The notion of the customer is always right was originally directed at staff operating in the retail or leisure industries. When someone complains about the food being served, then it’s best to change it without too much fuss because that can affect the perception of the surrounding clientele if you decide to argue your case. It was used to make sure complaints were taken seriously and for that we have a lot to be thankful for.
If you provide a service on a business to business basis, however, adhering to this mantra rigidly can actually diminish your service offering which will adversely affect the service ultimately received. Don’t diminish yourself – you do your clients no favours!
It’s an old adage and for years has been a mantra for many business owners and their staff. But is the customer always right? The truth is, particularly when it comes to supplying a service, the answer is: Not always. Sometimes never.
Is The Customer Always Right?
When it comes to the service industry and giving sound advice that has generated proven results, it can be frustrating when the customer doesn’t quite see it from your point of view. We regularly receive enquiries from business owners wanting to engage our services. That’s no surprise – being business development specialists you would hope so! 9/10 they appreciate our advice and guidance, however, initial discussions can often come with the client’s own ideas of how our services should be supplied.
Here’s a quick example:
Client: I want to do some social media marketing.

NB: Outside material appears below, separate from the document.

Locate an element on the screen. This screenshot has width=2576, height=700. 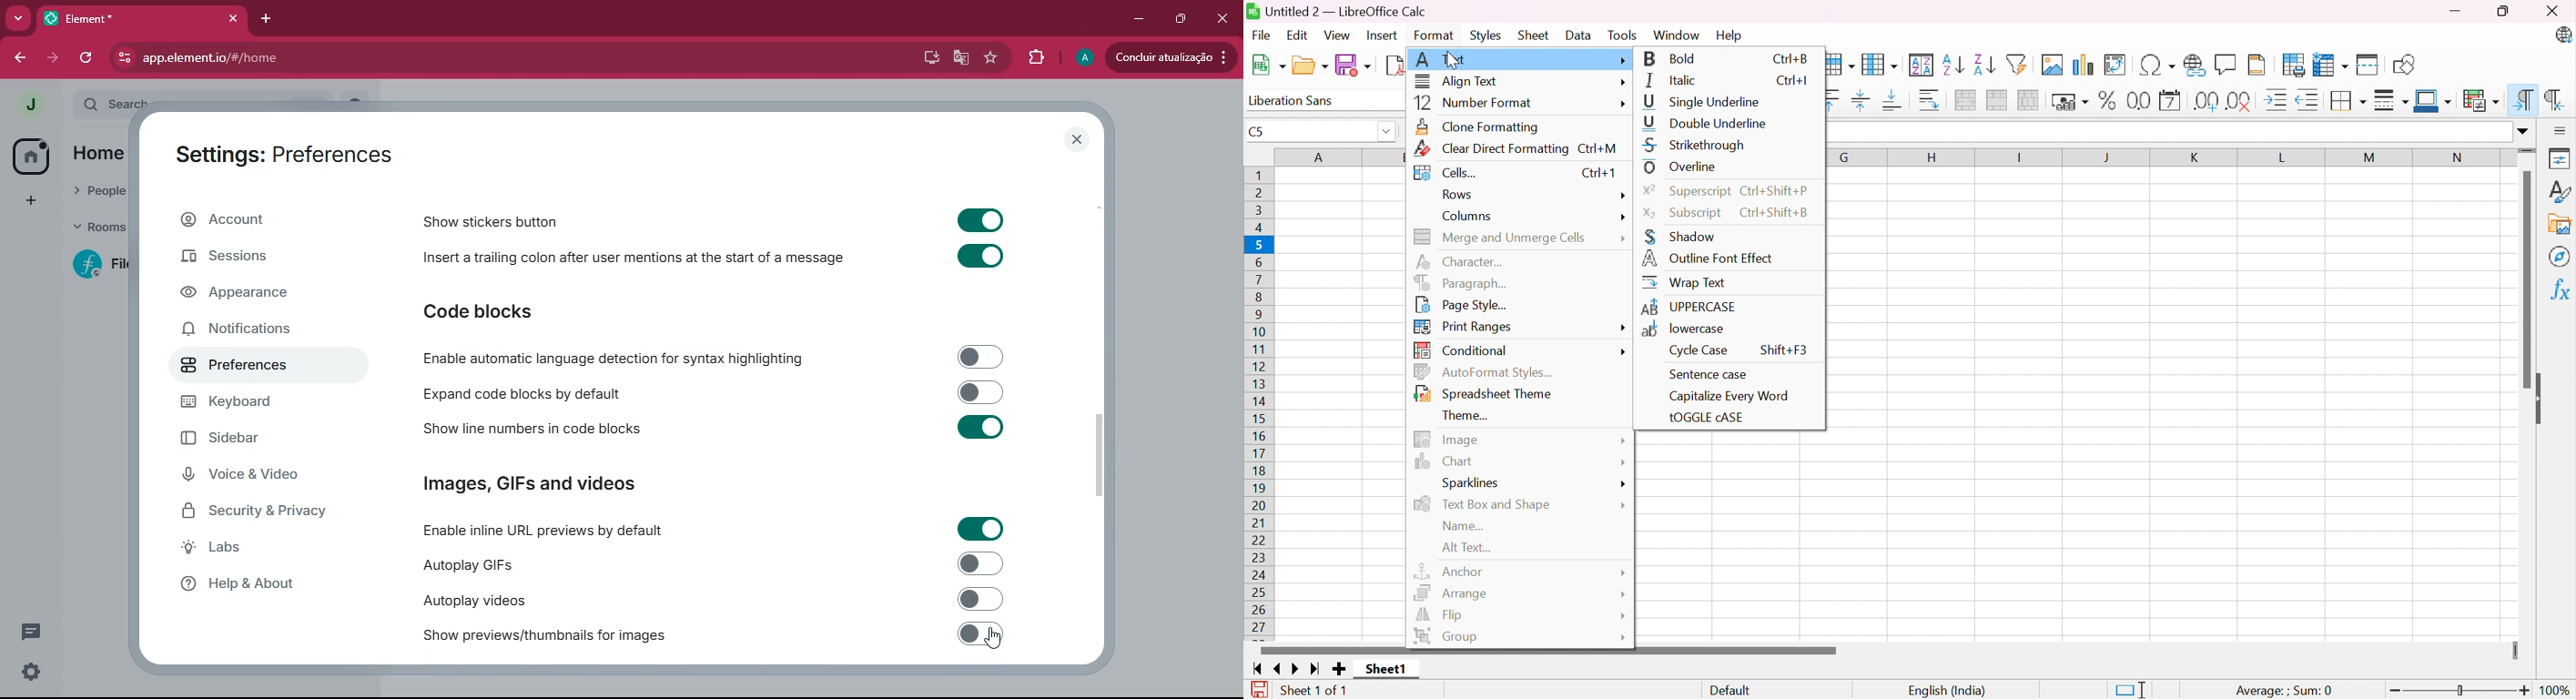
google translate is located at coordinates (959, 57).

The Last Hurdle: That’s good, why?
Client: So I can get some leads, grow my business and raise our online profile
The Last Hurdle: That’s great, one of the first things we will do is increase your local reach and connect you with new people who are within your identified target market.
Client: I don’t want to really connect with people I don’t know.
The Last Hurdle: Really? So how did you envision this would go? You want to market to new people but you don’t want to engage with them? (scratches head)
The customer wants the service but doesn’t want to operate outside their comfort zone for one reason or another. It is unfortunately a situation that all service industry providers come across quite regularly. If we, as a service, are to do our job properly we can’t just turn around, shrug and say: fine, if that’s what you want let’s not connect you with new people. Yes, this is an overly simplified scenario, but we have all faced similar situations where we are asked to compromise our expertise and knowledge to submit to the clients will.
In this particular scenario, the customer is not right and needs to be convinced of the benefits of utilising our knowledge and experience, that is after all, what clients are paying us for! And it is a part of our job to highlight all the benefits of doing this, sell it to them if you like. In the end we can’t be a success and the business we are endeavouring to help can’t be a success unless there is a meeting of minds and an agreement on the way forward.
Now these scenarios don’t always conclude with a meeting of minds and when that happens it is important that you have the courage to sever the relationship, the alternative is the relationship will not be a harmonious one and it certainly won’t be a profitable or enjoyable one for either of you – so what is the point?
If the client could provide your service offering for themselves, then these businesses surely would not contact you in the first place. Have faith in your expertise, listen to your gut and go with it, and if it the relationship is not right then simply chalk it down to “it’s just not the right match” and move onto more positive matches.